Two years ago almost to the date Charli was admitted for what we thought was just a bladder infection gone wrong. That night we were woken by the sounds of many alarms and people rushing into the room. Suddenly her oxygen was dropping as was her heart rate. We stayed a few days longer and were sent home with oxygen, monitors, and lots of questions.

Fast forward two years later and we have seen every specialist you can think of. From endocrinology, cardiology, pulmonology, neurology, nephrology, etc. We have had test after test , blood work after blood work, and have finally gotten a diagnosis .. but no plan .. and no cure.
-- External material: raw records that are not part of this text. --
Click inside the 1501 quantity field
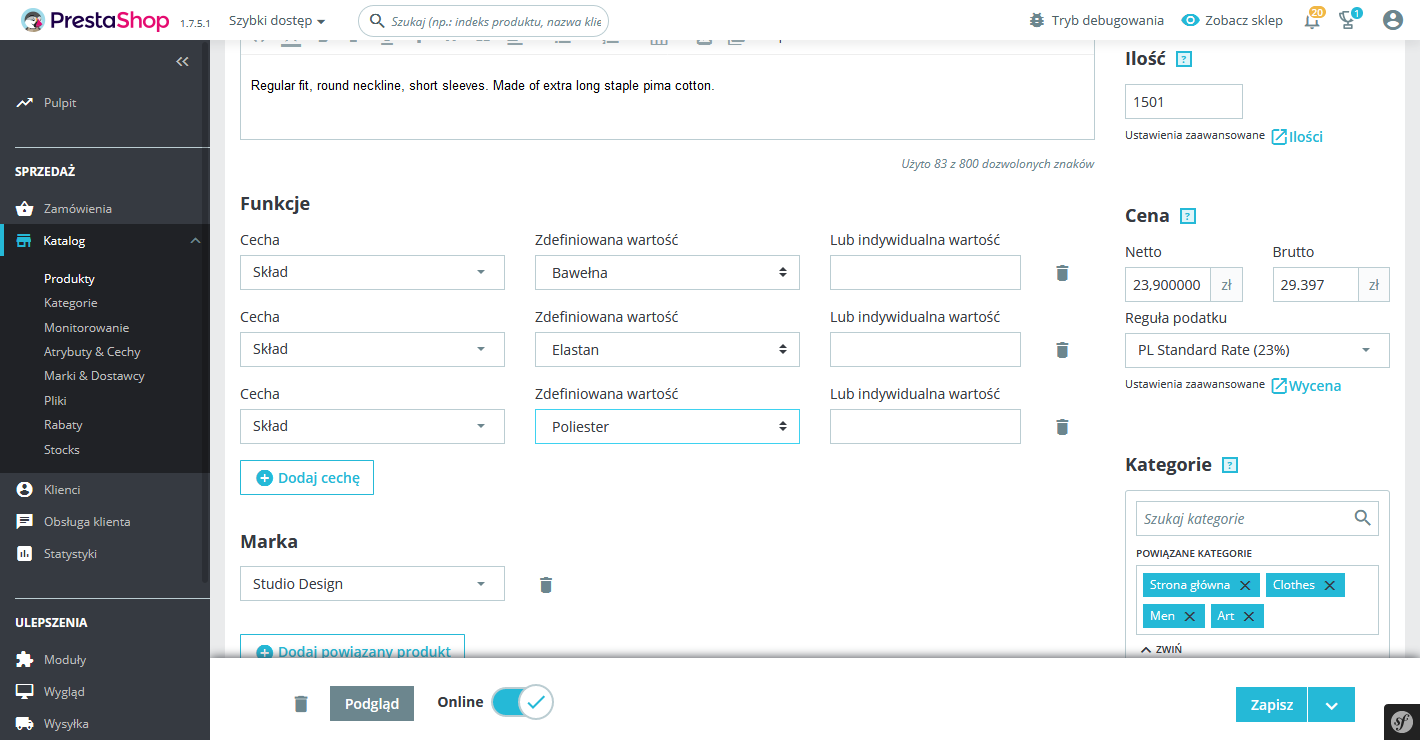The height and width of the screenshot is (740, 1420). (1183, 101)
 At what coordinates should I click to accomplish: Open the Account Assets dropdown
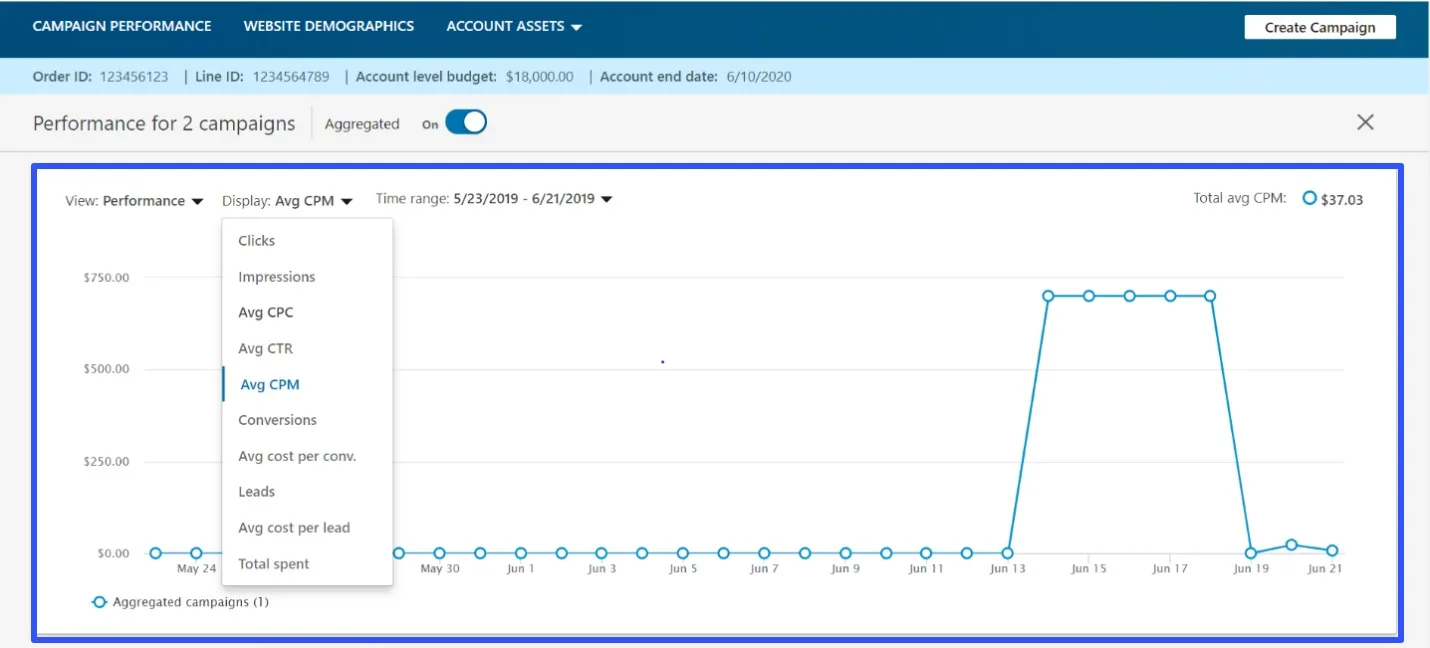(513, 26)
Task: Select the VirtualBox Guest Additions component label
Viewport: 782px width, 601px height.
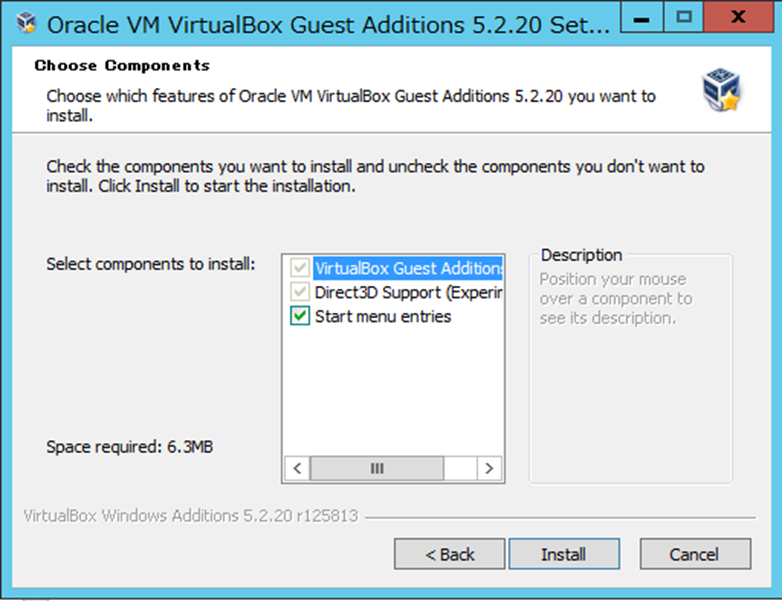Action: (408, 268)
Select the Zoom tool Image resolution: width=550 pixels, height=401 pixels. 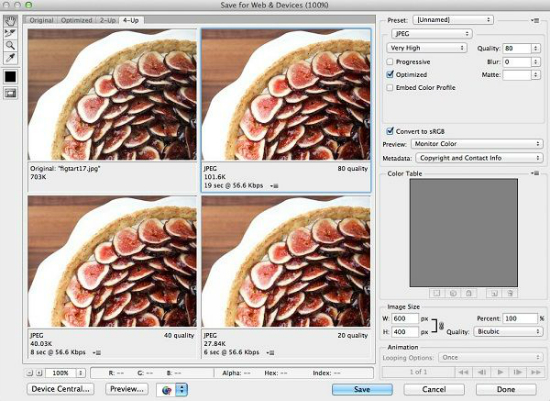pyautogui.click(x=10, y=45)
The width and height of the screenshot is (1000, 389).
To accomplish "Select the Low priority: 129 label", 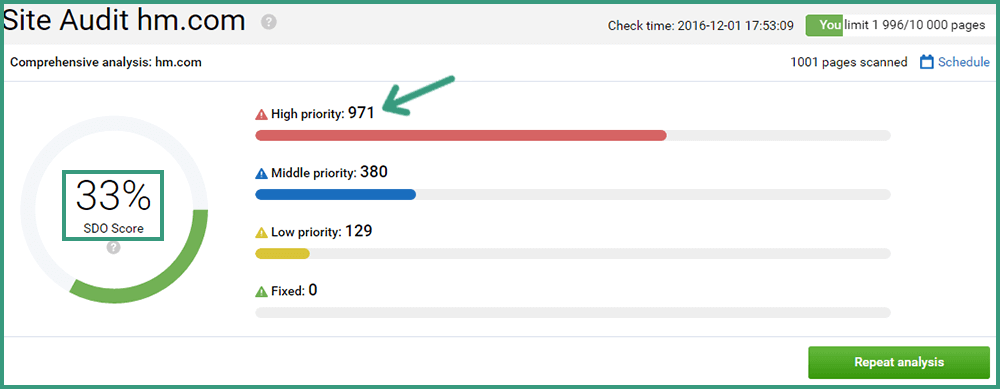I will coord(321,231).
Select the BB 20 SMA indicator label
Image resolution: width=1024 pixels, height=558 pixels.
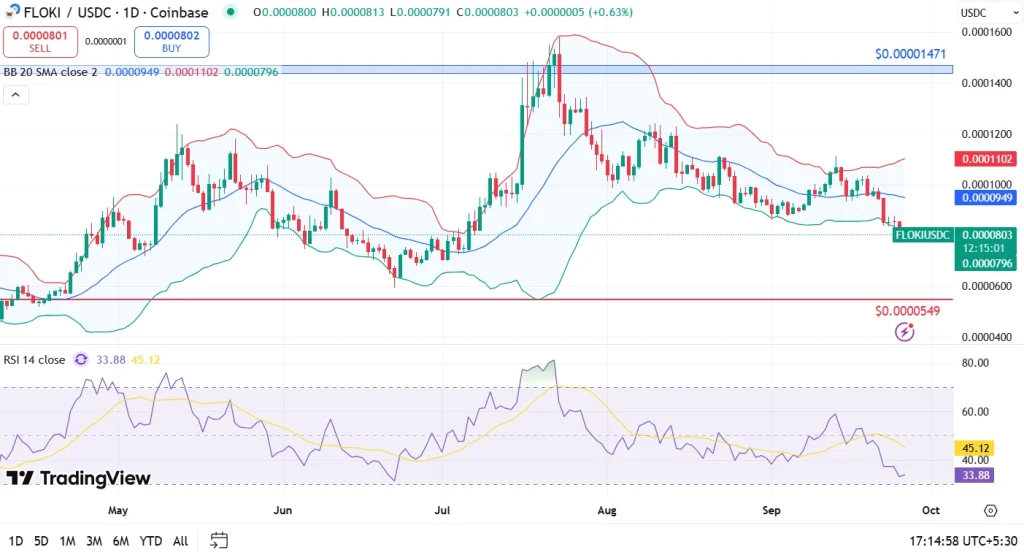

Charli has been diagnosed with ROHHAD. There are around 300 cases world wide meaning outcomes, treatments, and advice are little to none. The outcome in many is scary and the time frame is very unknown.

We still have more questions than answers. However we’ve been presented with an opportunity to visit a clinic at children’s in Chicago , that speacilizes in her diagnosis. Charli will be admitted there for a week and from what we’ve been told it will be far from easy. From testing to labs to everything in between. However, everyone involved in her care is hopeful this will provide us with a plan and some form of hope.

With this opportunity comes expenses we aren’t prepared for. From traveling there to staying there. We are humbly reaching out for help. Any funds raised will go to getting her to Chicago ❤️ We appreciate any and everything in advance.